La palabra en la penumbra: El escritor oculto, Roman Polanski
The ghost writer: Roman Polanski. Summit International, R.P. Films. 2010. 128 min.
Polanski continúa sorprendiéndonos con sus filmes, narrando esta vez la historia de un escritor que –como él– vive a la sombra. Basado en el libro de Robert Harris, The ghost writer alude a un escritor, quien contratado por alguien que quiere redactar su autobiografía, precisa de un profesional para mejorar su prosa y encaminar el libro. Es así que, mediante un magnífico juego de palabras, Ewan Macgregor se convierte en el fantasma de Adam Lang (Pierce Brosnan), ex Primer Ministro británico, acusado de crímenes de lesa humanidad en el contexto de la guerra contra el terrorismo.
Además de su clara vocación de denuncia (las similitudes con Blair son evidentes), asistimos a la proyección de un film que se presenta como un gran acierto formal. La gama de colores fríos que maneja la fotografía, el escenario, y los geométricos volúmenes de la construcción donde se desarrolla la película, marcan una primera distancia entre espectador y trama, la misma que existe entre nosotros –simples mortales– y los círculos de poder político; distancia que se diluirá peligrosamente mientras acompañamos al fantasma. Resaltamos, también, el particular ritmo con el que Polanski desarrolla la trama; aquel que in crescendo permite que los personajes vayan develándose progresivamente, involucrándonos con sus particulares caracteres.

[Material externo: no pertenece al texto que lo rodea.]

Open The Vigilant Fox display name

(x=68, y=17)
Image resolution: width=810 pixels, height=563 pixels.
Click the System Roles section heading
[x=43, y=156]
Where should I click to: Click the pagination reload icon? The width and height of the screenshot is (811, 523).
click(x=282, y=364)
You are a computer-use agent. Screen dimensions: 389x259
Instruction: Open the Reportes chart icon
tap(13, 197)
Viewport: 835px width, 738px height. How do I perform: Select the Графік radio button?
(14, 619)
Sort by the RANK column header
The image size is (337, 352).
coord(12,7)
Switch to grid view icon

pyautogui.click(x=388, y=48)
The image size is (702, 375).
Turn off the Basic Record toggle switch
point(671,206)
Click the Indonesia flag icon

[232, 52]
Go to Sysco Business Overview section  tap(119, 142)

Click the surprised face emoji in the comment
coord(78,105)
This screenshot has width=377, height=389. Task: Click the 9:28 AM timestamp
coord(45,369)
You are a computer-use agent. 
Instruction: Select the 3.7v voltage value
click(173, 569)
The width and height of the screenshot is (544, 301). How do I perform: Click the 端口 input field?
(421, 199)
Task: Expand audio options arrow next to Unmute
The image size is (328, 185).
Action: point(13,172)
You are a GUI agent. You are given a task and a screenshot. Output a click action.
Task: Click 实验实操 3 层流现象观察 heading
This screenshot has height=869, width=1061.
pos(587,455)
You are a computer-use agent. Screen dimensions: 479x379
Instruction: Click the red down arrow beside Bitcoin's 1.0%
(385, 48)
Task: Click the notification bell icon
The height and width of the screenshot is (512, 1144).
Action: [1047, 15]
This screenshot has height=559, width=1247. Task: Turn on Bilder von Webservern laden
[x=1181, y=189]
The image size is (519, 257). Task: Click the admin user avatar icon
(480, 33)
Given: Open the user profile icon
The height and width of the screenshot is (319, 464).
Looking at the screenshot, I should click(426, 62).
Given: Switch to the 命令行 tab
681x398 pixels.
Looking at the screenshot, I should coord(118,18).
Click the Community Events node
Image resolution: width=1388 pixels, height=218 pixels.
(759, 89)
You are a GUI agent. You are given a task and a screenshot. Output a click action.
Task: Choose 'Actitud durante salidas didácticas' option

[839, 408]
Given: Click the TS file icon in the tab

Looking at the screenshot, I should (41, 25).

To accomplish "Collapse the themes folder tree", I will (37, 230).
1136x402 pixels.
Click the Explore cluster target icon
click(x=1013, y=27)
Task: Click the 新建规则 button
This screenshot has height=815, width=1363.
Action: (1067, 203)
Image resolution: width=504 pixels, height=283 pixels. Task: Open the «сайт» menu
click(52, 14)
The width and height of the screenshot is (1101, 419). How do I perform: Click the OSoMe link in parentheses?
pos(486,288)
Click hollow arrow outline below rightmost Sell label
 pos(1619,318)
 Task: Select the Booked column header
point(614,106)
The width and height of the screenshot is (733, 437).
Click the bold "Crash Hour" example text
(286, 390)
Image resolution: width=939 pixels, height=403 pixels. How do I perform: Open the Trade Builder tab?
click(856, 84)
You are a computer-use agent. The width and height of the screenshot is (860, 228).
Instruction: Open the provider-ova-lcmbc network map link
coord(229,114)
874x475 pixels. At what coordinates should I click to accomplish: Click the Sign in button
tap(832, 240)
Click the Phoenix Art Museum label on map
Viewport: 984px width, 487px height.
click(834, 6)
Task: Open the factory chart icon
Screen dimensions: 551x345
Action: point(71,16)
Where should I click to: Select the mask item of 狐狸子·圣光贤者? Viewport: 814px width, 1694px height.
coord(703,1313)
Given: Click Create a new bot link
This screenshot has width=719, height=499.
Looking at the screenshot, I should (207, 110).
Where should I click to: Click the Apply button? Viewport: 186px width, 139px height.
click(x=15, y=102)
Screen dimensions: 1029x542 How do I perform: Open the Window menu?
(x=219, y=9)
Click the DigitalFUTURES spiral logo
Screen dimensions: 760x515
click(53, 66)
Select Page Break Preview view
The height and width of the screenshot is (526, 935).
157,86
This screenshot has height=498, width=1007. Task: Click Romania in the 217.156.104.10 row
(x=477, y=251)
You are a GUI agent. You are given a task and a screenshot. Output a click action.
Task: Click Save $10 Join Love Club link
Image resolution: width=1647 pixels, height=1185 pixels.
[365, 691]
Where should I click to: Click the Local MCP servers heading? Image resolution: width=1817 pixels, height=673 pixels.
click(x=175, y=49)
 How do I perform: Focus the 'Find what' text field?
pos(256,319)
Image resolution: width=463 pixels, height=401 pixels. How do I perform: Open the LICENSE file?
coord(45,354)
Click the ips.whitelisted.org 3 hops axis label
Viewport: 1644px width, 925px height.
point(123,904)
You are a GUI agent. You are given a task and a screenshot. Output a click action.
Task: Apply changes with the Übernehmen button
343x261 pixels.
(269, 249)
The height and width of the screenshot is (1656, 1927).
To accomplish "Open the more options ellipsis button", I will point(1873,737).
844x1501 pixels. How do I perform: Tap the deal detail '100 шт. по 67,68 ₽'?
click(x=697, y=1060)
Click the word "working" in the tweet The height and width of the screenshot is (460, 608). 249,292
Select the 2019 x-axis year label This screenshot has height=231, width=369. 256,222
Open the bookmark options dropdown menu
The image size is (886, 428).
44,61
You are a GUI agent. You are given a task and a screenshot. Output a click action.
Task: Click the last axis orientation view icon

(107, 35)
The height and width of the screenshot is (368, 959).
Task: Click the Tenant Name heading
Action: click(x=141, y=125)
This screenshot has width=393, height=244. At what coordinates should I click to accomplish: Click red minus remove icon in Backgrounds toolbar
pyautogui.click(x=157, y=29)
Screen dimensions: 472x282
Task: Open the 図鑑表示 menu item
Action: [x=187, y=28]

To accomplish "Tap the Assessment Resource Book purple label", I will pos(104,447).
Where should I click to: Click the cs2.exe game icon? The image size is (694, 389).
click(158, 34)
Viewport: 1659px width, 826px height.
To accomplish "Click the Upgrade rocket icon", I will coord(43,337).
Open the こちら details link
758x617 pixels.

Las locaciones –las mismas que utiliza en Cul-de-sac (1966)– por su parte, enfatizan la aparente austeridad narrativa del film, y dotan de un apropiado ambiente para una intriga política que posee la necesaria dosis de suspenso y acción.
La teoría de la conspiración y la descripción de las altas esferas políticas y económicas es moneda corriente en el cine actual, sin embargo cómo Polanski presenta a estas en The ghost writer es particular. El colofón democrático que normalmente acompaña a estos filmes (JFK, 1991; The good shepard, 2006), que muestra como –finalmente– los ciudadanos comunes y corrientes podrán introducirse en las altas esferas de poder y las desarticularán tarde o temprano para provecho del sistema político, es inexistente en la película. El final es triste, justo y necesario, deo gratia.
En la soledad del poder una voz clama –nuevamente– “mi reino por un caballo”, pero esta vez para sustraerse del anodino juego de dominación que implica la política, y regocijarse contemplando un soberbio animal.